Bloomsbury’s new volume *Recognition and Enforcement of Non‑EU Judgments* launches on 19 February 2026, edited by Tobias Lutzi, Ennio Piovesani and Dora Zgrabljic Rotar. It provides the first systematic, comparative examination of how 21 EU Member States treat judgments issued outside the Union. The book aligns each national regime within a single analytical framework and contrasts them with the Brussels I Regulation and the 2019 HCCH Judgments Convention. Scholars and practitioners can now access both breadth and depth on a historically fragmented area of private international law.
Private international law has long wrestled with the patchwork of rules governing the recognition and enforcement of judgments issued beyond the EU’s borders. Until now, practitioners relied on scattered national statutes and case law, creating uncertainty for cross‑border litigants. The forthcoming Bloomsbury volume fills this void by aggregating and standardising data from 21 Member States, delivering a single point of reference that clarifies procedural thresholds, public‑policy exceptions, and enforcement mechanisms.
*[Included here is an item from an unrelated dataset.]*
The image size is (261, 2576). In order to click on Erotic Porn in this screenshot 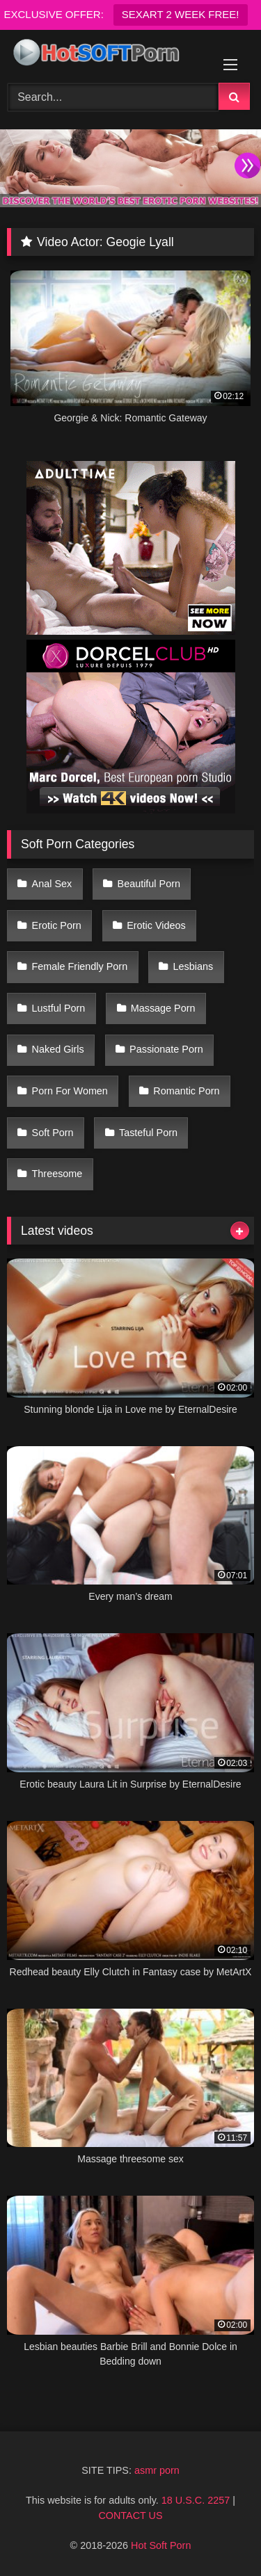, I will do `click(56, 925)`.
This consolidation not only streamlines legal research but also sets the stage for more predictable outcomes in trans‑European disputes.
The editors employ a unified reporting template that captures each jurisdiction’s substantive and procedural nuances, allowing readers to spot patterns of convergence—such as the growing acceptance of reciprocal enforcement—and divergence, like divergent approaches to sovereign immunity. By juxtaposing national rules with the Brussels I Regulation and the 2019 HCCH Judgments Convention, the book reveals how EU law and emerging international instruments are reshaping the enforcement landscape. The comparative analysis uncovers emerging trends, including increased reliance on digital filing and the harmonisation of time‑limits, which signal a gradual move toward greater legal cohesion across the bloc.
For practitioners, the volume offers actionable insights that can inform litigation strategy, risk assessment, and client counselling when dealing with foreign judgments. Policymakers can draw on the identified gaps and best‑practice models to craft reforms that align national regimes with EU objectives and the broader HCCH framework. As cross‑border commerce intensifies, the book’s timely release positions it as an essential tool for navigating the evolving terrain of international judgment enforcement, fostering both legal certainty and economic integration.